On 3 August 2010 18:14, Aryeh Gregor
<Simetrical+wikilist(a)gmail.com> wrote:
I'm thankful that the Debian MediaWiki
package at least
*works*. Not
that the same can be said of all their packages
either (OpenSSL,
anyone?). Maybe if we provided .debs and RPMs, people would be less
prone to use the distro packages.
That just creates more problems:
* bad quality distro packages
* bad quality our own packages (while we know MediaWiki, we are not
experts in packaging)
* lots of confusion
I've packaged hundreds of RPMs. It isn't difficult, and you don't need to be
an expert. It is easy enough to package the MediaWiki software. The real
problem comes with upgrades. How does the package handle this? Do we ignore
the actual maintanence/update.php portion? Do we run it? How do we handle
extensions? Package them too? Do we make a repo for all of this? How are the
extensions handled on upgrade?
Having MediaWiki in a package really doesn't make much sense, unless we put
a lot of effort into making it work this way.
I don't see any other way out but to reach to the
packagers and get
their packages fixed. What we can do is to communicate this to our
users and try to communicate more with the packagers.
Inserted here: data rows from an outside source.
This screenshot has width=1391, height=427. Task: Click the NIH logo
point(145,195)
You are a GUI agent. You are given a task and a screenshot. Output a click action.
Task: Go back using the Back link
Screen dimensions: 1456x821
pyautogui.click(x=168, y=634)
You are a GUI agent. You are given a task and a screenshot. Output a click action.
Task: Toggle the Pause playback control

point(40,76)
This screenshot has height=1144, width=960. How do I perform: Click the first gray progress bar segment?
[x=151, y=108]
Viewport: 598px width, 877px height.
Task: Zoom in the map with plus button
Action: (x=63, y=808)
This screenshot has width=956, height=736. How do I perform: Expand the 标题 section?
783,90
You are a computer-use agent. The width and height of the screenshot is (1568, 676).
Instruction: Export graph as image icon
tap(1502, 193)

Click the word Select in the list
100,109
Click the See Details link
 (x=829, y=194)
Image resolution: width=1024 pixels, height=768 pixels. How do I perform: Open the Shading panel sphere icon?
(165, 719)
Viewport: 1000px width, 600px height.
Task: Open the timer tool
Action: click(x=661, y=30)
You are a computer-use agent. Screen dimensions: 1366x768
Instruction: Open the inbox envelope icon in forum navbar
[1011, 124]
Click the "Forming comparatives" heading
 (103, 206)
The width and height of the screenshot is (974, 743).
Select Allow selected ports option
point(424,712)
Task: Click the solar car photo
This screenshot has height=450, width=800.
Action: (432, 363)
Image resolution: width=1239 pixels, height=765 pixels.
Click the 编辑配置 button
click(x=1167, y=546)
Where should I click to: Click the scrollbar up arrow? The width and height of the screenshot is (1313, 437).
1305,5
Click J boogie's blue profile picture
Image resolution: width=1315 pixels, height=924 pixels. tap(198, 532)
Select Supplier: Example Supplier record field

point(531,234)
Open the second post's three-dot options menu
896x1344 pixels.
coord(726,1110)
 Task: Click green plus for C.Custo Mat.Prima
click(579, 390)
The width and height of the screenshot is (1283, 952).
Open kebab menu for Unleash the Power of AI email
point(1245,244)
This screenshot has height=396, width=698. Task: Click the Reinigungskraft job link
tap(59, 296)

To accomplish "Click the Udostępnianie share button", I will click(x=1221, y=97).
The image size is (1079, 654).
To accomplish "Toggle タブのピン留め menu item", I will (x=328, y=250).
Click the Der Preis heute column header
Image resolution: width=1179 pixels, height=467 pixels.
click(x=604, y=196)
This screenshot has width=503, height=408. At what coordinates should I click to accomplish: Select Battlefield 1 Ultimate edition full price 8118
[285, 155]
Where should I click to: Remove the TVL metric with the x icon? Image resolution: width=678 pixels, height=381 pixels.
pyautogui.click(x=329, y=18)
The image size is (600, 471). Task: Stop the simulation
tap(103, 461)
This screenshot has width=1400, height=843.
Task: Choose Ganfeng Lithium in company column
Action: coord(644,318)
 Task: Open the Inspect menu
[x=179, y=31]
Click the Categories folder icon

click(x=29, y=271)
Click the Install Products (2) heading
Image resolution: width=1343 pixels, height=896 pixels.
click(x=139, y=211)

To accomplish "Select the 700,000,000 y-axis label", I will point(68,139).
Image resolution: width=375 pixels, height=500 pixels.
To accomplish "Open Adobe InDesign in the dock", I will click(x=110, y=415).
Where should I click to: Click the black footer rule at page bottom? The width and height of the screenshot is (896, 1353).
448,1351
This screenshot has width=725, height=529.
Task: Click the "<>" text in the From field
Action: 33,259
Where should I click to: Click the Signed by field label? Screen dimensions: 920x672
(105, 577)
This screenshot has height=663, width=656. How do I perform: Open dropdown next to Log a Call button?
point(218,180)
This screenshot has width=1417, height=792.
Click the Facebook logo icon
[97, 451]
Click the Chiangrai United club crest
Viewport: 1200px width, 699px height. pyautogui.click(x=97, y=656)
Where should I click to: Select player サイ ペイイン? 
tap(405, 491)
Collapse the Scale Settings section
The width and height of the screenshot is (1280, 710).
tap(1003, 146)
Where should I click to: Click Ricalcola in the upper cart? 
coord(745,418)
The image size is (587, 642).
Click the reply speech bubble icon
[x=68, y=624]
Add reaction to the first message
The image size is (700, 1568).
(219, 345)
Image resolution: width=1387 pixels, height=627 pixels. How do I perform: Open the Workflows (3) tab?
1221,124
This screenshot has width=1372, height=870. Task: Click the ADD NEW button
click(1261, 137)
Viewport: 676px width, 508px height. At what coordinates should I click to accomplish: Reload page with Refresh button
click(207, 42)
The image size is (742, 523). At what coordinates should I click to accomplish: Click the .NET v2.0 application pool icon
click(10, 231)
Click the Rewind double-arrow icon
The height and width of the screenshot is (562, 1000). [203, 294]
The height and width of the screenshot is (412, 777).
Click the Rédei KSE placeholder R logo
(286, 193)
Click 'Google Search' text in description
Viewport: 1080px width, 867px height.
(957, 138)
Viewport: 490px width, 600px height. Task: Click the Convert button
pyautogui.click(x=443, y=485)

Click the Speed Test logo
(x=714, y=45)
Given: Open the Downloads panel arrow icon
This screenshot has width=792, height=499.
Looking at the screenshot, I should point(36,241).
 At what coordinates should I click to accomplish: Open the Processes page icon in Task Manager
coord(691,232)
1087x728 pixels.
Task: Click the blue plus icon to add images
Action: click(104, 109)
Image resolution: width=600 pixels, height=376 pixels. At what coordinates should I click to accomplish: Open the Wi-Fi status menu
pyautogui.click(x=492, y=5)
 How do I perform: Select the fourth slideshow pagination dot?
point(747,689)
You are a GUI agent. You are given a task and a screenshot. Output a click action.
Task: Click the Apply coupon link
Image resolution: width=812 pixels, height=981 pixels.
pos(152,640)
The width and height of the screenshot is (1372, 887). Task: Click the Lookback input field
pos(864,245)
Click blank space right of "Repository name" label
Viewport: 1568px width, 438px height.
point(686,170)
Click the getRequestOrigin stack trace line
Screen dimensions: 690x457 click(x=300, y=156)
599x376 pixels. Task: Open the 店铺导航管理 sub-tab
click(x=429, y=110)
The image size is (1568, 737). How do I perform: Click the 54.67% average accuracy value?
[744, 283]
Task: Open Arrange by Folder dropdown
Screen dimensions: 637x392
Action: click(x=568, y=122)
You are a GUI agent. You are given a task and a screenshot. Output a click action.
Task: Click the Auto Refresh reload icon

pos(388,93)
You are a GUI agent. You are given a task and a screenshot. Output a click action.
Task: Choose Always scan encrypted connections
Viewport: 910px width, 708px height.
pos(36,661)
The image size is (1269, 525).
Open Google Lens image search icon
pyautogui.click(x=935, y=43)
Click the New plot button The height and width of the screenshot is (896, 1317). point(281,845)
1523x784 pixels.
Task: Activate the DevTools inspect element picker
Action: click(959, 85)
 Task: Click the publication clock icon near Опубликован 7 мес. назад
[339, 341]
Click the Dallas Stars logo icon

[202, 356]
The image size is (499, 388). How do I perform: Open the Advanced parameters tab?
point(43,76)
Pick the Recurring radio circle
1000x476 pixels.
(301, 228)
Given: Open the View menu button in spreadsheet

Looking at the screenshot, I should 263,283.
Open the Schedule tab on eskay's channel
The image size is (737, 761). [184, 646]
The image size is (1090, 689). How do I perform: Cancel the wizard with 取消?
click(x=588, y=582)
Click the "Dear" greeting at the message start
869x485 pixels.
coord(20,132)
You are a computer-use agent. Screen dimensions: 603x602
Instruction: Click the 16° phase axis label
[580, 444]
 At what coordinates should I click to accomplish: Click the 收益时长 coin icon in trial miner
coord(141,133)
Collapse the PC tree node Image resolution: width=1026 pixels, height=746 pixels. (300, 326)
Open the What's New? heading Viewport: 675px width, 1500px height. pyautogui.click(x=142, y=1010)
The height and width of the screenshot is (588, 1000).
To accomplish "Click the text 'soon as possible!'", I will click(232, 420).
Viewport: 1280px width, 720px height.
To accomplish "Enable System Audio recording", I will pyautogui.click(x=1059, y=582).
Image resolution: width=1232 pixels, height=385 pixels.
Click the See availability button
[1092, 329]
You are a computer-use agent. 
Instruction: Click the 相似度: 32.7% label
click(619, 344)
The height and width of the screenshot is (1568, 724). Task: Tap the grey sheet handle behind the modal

We already do
the first in our IRC channel (telling users we can't support distro
packages, and that they should just download the tarball), but there
are lots of place where we don't do that yet.
In short: education and communication, not trying to do their job.
I think we should be doing education, but not for the package maintainers.
We should try harder to inform our users that they shouldn't used distro
maintained packages, and we should explain why.